### Records
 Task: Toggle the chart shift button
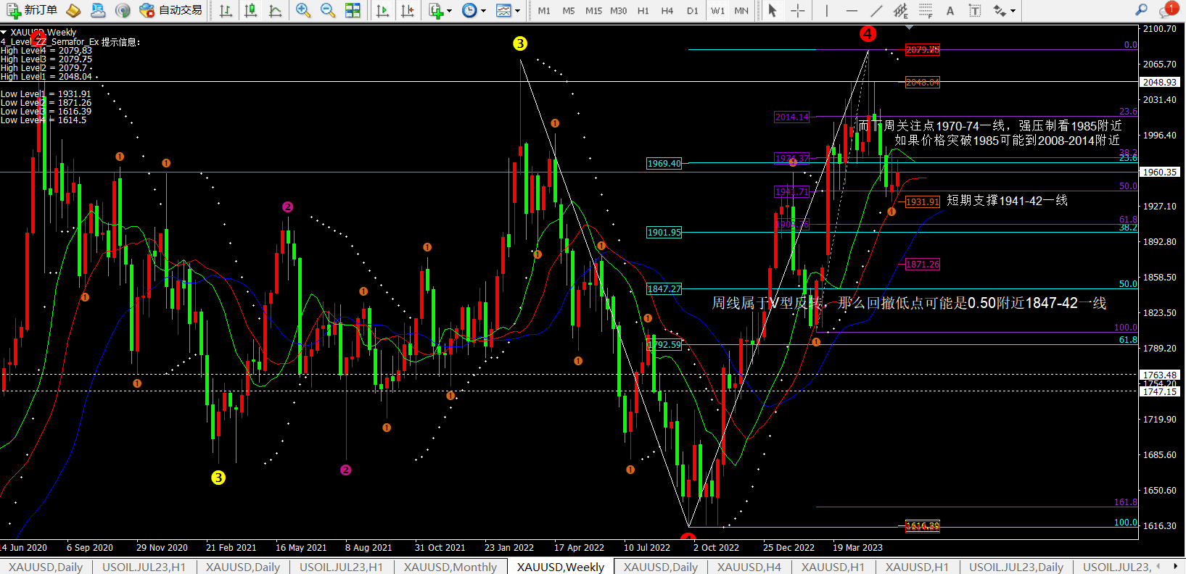tap(408, 10)
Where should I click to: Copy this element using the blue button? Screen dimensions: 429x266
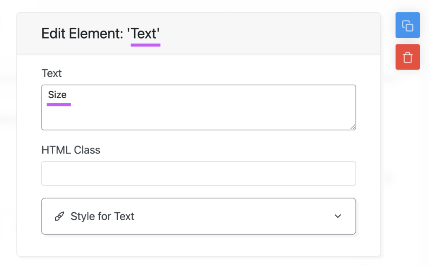click(407, 25)
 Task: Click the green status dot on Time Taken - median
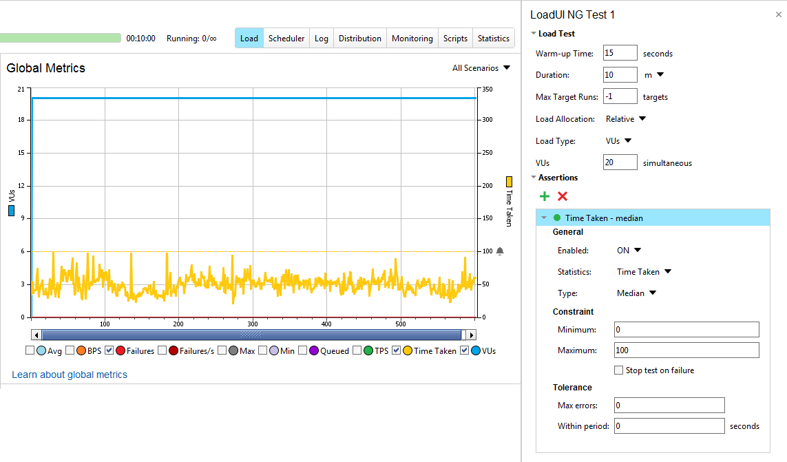[558, 217]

### What is required
Only the lines from the one with "Task: Click the" through the last line of the records above are wanted, copied exactly and with pictures omitted.

### Answer space
 Task: Click the green status dot on Time Taken - median
[558, 217]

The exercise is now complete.